‘william opensource4you’ posted a summary of the steps he took for setting up a DragonFly system with XFCE4, using dports. It’s pretty straightforward, and thanks to dport’s binary nature, should be exactly reproducible.
John Marino brought up a point every operating system project will have to think about: when does support for i386 (i.e. 32-bit x86 processors) stop? Follow the thread for details. There’s no final answer, yet.
As posted in my email to users@: Version 3.4 of DragonFly is officially out.
The release ISO/IMG files are all available at the usual mirrors:
http://www.dragonflybsd.org/mirrors/
The release notes have details on all the changes:
http://www.dragonflybsd.org/release34/
If you are planning to try the new dports system for installing third-party software, check the DPorts Howto page:
http://www.dragonflybsd.org/docs/howtos/HowToDPorts/
If you have an installed DragonFly 3.2 system and you are looking to upgrade, these (not directly tested) steps should work, as root:
cd /usr/src
git fetch origin
git branch DragonFly_RELEASE_3_4 origin/DragonFly_RELEASE_3_4
git checkout DragonFly_RELEASE_3_4
… And then go through the normal buildworld/buildkernel process found in /usr/src/UPDATING. If you are running a generic kernel, that can be as simple as
make buildworld && make buildkernel && make installkernel && make installworld && make upgrade
(and then reboot)
If you encounter problems, please report them at bugs.dragonflybsd.org. I get better at testing for each release, but I also get better at discovering new problems just after release.
Are you using hotplugd? If you are, this post from ‘william opensource4you’ about a small patch he made may be useful to you.
John Marino has committed updates for libmpfr, diff utils, grep, and libexpat/libbsdxml. Libmpfr, the one item that I suspect doesn’t spring instantly to mind, is a library for floating-point computation.
As I described in a post to the kernel@ mailing list, the DragonFly 3.4 images are getting uploaded for mirroring and downloaded for testing. Assuming no surprises happen, we will be able to release very soon.

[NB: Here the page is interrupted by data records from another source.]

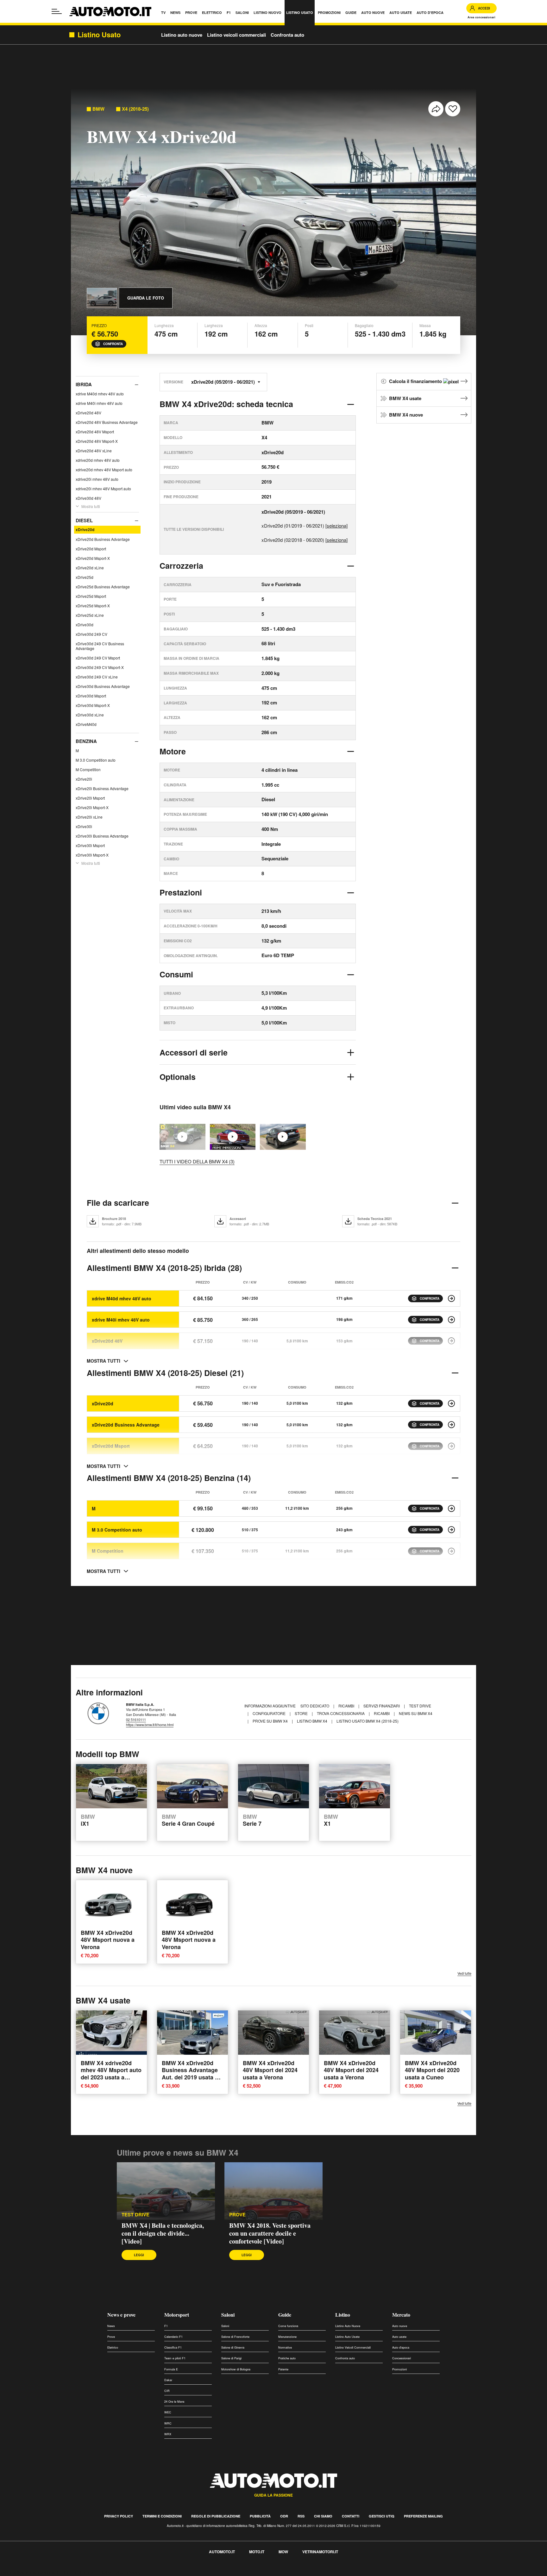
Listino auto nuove (181, 34)
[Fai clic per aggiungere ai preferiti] (452, 108)
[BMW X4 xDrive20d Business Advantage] (451, 1424)
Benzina (86, 741)
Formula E (171, 2369)
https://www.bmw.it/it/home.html (149, 1724)
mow (283, 2551)
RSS (301, 2516)
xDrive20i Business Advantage (102, 788)
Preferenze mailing (423, 2516)
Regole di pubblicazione (215, 2516)
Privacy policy (118, 2516)
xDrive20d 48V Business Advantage (107, 422)
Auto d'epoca (400, 2347)
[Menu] (56, 11)
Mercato (401, 2314)
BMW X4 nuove (406, 414)
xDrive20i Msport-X (92, 807)
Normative (285, 2347)
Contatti (350, 2516)
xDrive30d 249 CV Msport (98, 657)
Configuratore (269, 1713)
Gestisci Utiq (381, 2516)
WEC (167, 2412)
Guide (284, 2314)
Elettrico (112, 2347)
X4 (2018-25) (135, 109)
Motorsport (176, 2314)
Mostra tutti (90, 506)
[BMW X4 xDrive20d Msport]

Now’s the time to put in your application for Summer of Code projects, if you’re a student. The application period runs until May 3rd. There’s already been some proposals on the mailing lists; now they can be put in officially.
I’ll point out the last link is from a returning GSoC student, and has a lot of detail; use that as an example if you’re thinking about your own application.
If you administer one of the DragonFly mirrors, there’s a new /dports directory that can be mirrored. See that second link for details.
Ivan Uemlianin expressed a desire to read about the boot process, and how BSD works in general. I made a short list of suggestions.
John Marino published a ‘cheatsheet‘ (also, typo fix)for DragonFly 3.5 users who want to try dports, using DragonFly 3.4 packages.
John Marino has a concise explanation of why dports mostly uses gcc 4.4 still to compile, even if you’re building DragonFly itself with the default 4.7. It’s a reason to not use NO_GCC44 – yet.
Here’s a status report on the 3.4 release, pulled right from my mailing list post:
- We have the ability to use pkgsrc or dports (building from source in either case) now
- Several people have committed the remaining last-minute fixes
- I’m not going to have pkgsrc binaries built for the release.
- dports binaries – John Marino and Francois Tigeot are uploading now.
I’d like to have the release available with binary packages for dports immediately, because I anticipate a number of people wanting to try it out. So, the release will be delayed a few days while the packages upload.
DPorts is based off of FreeBSD’s ports, but it’s possible to add software packages to it that don’t exist in FreeBSD’s ports system and have them build as any other packages. This is briefly detailed in this GitHub bug report, along with a number of the ports that already exist that way.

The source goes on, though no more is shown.